Termina hoje o prazo para reforma ou construção no Cemitério

Secretaria da Cidade disciplina o trabalho dentro do Cemitério Municipal, tendo em vista a proximidade do Dia de Finados; este ano, a dengue também preocupa

 

A Secretaria da Cidade, por intermédio da administração do Cemitério Municipal Petronílio Gonçalves da Silva, tendo em vista as visitas de Finados, alerta a comunidade para o prazo limite destinado às construções, serviços de reformas e pinturas de jazigos e sepulturas. De acordo com Edinho Genari, “os trabalhos poderão ser iniciados somente até a próxima segunda-feira, dia 14, sendo que o prazo para conclusão, impreterivelmente, será o dia 18, sexta-feira”, informa. Segundo ele, o prazo é mesmo tanto para prestadores de serviços quanto para os concessionários de jazigos e sepulturas.

 

Genari esclarece ainda que “os serviços de limpeza de sepulturas com utilização de água, serão permitidos até o dia 31 de outubro, quinta-feira,sendo que, após esta data, esses serviços somente poderão ser efetuados com utilização de tecidos, não sendo de forma alguma permitida a utilização de água, seja através de baldes, seja com utilização de mangueiras”, conclui.

 

O secretário interino da Cidade, José Marcelino Poli, lembra que “estas medidas são necessárias para que a municipalidade possa reorganizar o local, eliminando detritos e sujeiras que causariam transtornos nas visitações do dia de Finados”, diz.
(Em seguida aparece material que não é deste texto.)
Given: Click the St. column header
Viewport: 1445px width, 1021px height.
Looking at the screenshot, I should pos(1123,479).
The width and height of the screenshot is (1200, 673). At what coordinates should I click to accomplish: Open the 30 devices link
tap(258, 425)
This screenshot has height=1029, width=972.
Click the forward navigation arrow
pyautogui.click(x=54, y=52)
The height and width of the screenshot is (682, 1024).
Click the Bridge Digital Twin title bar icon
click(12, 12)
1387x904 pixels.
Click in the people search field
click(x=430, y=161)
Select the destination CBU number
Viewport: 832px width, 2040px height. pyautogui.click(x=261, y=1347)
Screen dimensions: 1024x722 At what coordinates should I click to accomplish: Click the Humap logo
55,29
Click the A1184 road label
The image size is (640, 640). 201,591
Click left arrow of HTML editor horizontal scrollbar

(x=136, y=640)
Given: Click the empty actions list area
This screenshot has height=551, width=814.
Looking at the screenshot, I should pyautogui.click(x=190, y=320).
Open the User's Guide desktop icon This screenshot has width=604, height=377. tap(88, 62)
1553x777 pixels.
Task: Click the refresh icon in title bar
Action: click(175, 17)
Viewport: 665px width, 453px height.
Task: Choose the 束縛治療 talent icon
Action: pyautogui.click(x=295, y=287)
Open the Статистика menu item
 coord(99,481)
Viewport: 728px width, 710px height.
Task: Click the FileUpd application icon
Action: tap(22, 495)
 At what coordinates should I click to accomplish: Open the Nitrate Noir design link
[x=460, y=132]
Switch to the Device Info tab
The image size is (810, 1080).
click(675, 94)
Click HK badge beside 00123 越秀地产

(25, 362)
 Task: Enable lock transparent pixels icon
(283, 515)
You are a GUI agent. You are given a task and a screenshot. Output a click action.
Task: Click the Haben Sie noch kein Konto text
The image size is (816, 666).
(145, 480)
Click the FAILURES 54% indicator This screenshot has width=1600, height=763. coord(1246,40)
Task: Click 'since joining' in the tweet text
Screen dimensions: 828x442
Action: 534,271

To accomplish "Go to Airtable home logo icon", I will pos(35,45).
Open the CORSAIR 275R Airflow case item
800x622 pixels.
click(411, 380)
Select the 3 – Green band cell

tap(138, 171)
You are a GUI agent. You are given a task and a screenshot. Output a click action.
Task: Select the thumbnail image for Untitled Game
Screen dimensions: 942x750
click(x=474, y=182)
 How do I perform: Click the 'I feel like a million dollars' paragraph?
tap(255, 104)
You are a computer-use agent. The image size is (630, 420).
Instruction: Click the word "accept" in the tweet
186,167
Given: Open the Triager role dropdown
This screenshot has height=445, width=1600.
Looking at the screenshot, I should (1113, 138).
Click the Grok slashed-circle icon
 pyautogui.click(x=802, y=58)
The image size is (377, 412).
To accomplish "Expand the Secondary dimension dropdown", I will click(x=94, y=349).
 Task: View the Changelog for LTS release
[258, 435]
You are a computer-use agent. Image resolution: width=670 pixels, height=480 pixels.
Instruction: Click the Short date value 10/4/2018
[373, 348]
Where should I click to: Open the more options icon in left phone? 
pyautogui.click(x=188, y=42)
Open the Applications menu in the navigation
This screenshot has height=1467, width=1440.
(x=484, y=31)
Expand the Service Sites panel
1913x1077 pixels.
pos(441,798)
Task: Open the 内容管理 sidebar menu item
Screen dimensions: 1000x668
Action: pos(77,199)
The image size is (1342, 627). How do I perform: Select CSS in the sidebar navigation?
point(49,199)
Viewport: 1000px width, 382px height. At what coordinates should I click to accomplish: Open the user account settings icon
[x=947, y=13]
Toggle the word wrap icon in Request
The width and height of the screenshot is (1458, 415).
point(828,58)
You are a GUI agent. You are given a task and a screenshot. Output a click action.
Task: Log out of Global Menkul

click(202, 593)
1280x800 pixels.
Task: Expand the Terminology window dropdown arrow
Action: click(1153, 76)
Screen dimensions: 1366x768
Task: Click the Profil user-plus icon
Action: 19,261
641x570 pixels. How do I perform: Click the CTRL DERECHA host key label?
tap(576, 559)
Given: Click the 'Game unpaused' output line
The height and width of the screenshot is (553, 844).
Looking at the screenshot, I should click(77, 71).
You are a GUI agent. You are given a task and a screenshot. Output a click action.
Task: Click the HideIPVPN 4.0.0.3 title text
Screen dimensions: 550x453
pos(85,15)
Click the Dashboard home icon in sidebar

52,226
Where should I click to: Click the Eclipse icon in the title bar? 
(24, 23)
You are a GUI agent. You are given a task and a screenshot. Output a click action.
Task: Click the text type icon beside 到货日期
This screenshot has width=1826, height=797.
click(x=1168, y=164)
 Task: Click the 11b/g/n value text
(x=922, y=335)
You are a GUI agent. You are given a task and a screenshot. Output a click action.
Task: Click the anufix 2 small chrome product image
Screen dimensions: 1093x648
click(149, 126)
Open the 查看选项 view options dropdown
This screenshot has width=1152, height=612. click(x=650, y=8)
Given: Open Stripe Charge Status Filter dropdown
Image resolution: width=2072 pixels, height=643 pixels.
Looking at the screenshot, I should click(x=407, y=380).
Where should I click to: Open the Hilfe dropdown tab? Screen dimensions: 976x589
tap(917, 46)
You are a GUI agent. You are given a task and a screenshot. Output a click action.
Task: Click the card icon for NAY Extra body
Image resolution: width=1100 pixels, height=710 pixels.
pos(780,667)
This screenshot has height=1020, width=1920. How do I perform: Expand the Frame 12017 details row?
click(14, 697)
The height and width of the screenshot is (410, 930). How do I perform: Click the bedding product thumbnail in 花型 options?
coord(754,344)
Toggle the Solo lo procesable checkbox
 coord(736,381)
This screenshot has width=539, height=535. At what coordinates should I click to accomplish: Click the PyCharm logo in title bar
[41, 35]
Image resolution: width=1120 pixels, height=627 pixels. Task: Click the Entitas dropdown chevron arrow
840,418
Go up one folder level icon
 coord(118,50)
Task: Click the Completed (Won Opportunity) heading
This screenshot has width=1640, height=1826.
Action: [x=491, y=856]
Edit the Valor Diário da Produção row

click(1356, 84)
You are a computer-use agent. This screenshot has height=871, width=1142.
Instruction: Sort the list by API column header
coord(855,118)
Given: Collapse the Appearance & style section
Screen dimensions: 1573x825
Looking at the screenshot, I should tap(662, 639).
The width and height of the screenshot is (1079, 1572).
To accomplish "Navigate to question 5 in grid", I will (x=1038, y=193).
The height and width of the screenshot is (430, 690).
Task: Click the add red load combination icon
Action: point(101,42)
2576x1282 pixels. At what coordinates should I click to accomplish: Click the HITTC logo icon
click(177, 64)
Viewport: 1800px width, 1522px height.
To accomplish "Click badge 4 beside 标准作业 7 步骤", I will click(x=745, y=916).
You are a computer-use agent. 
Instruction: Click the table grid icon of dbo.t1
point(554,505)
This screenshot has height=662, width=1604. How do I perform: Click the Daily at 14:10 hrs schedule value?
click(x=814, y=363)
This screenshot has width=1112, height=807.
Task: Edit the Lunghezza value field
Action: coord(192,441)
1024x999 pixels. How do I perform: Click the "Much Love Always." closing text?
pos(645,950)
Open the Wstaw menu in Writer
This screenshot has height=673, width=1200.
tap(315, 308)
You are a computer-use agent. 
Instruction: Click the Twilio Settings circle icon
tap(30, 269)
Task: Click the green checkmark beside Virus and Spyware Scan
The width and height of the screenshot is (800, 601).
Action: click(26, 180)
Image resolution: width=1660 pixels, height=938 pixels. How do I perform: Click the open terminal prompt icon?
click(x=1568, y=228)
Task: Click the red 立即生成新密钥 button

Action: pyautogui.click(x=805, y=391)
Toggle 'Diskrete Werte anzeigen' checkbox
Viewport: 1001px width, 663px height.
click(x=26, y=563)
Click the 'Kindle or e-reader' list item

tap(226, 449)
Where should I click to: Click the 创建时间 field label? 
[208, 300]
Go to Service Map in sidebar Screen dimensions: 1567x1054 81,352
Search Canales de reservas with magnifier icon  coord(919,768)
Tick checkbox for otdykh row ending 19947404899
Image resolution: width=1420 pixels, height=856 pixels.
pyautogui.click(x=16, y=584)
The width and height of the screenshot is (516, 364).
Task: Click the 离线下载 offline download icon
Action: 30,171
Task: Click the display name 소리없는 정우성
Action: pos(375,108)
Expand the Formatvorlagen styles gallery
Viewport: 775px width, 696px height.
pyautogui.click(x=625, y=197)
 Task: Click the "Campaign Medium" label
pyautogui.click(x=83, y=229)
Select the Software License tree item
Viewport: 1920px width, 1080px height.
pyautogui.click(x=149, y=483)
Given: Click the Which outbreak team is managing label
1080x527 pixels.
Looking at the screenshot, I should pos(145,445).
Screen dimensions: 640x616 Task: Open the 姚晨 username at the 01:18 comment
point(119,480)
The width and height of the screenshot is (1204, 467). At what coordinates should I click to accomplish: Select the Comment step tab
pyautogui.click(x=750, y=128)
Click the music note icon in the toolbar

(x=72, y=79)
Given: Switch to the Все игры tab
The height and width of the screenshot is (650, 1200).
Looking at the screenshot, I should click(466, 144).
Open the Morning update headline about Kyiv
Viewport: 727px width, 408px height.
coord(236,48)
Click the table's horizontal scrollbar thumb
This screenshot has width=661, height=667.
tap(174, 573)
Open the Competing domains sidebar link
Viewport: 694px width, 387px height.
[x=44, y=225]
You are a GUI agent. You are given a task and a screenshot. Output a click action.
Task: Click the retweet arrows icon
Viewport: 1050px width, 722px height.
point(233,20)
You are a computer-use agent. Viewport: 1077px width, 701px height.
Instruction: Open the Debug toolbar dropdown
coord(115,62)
Outra preocupação de Marcelino é com relação aos criadouros de mosquitos. “Cemitérios são áreas propícias para o surgimento de focos do mosquito Aedes aegypti, transmissor da dengue e com o feriado de Finados, no dia 2 de novembro, a nossa preocupação cresce, faced ao aumento do número de visitantes”, manifesta-se.

 

“Por isso, a principal recomendação é a de que os visitantes evitem vasos com água, dando prioridade para flores plantadas em vasos com terra e areia ou arranjos artificiais”, aconselha o secretário. Ele ressalta ainda que “deve ser tomado um cuidado maior com a retirada das embalagens que envolvem os vasos de flores, velas e arranjos, já que em caso de chuva, até mesmo esse papel pode acumular água e virar criadouro do mosquito da dengue”, conclui.